(Reuters) -Taiwan will buy as many as 400 U.S. land-launched Harpoon missiles in the face of rising threat from China, Bloomberg News reported on Monday, citing a trade group’s leader and people familiar with the issue.
The Pentagon announced a $1.17 billion contract for 400 of the anti-ship missiles on April 7 without naming the buyer, saying production was expected to be completed by March 2029. Bloomberg said Taiwan was the buyer.
The Pentagon declined to comment directly on the deal, but said: “the United States makes available to Taiwan defense articles and services necessary to enable it to maintain a sufficient self-defense capability.”
In 2020, Taiwan said that it planned to buy land-based Boeing-made Harpoon anti-ship missiles as part of its military modernization efforts.

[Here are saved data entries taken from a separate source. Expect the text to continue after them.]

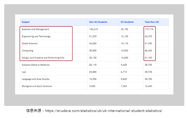Select the Non-EU Students column header
The height and width of the screenshot is (118, 187).
[x=98, y=22]
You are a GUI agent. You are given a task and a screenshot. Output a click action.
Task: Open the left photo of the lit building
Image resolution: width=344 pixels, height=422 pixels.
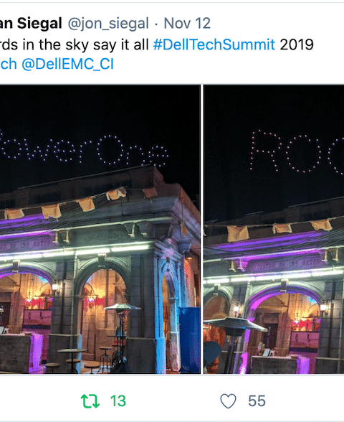pos(100,230)
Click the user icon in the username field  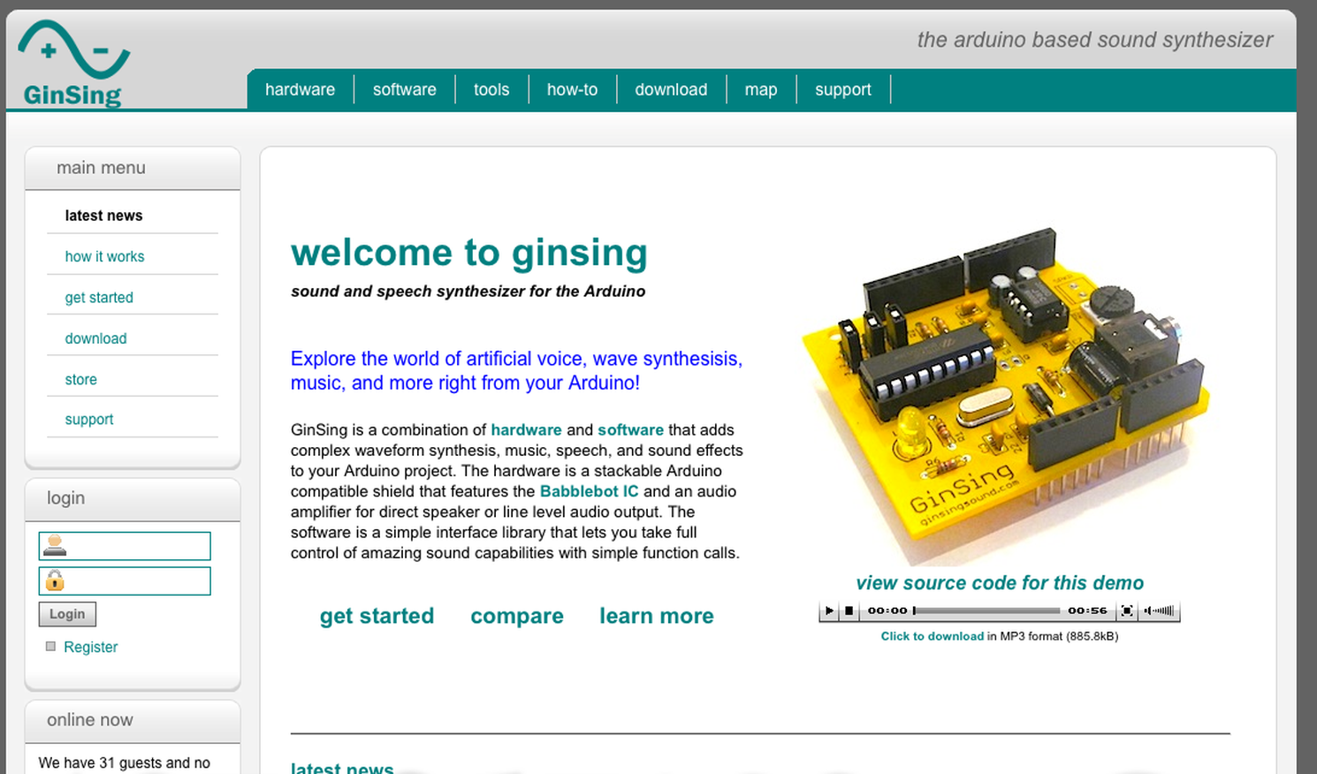[53, 545]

A contract with Boeing that the U.S. Naval Air Systems Command issued on Taiwan’s behalf marks the first time it will get the mobile, land-launched version, the Bloomberg report said, citing Rupert Hammond-Chambers, president of the US-Taiwan Business Council. It had previously purchased the ship-launched version.
Boeing referred questions to the Pentagon.

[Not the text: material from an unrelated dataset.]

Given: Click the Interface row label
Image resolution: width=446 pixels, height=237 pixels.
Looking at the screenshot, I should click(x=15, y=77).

This month, U.S. House Speaker Kevin McCarthy hosted Taiwanese President Tsai Ing-wen in California and stressed the need to accelerate arms deliveries to Taiwan in the face of rising threats from China.
After the meeting, Mike Gallagher, Republican chairman of the House Select Committee on the Chinese Communist Party, said he would like to look for ways to get Harpoon missiles to Taiwan ahead of those scheduled to go to Saudi Arabia.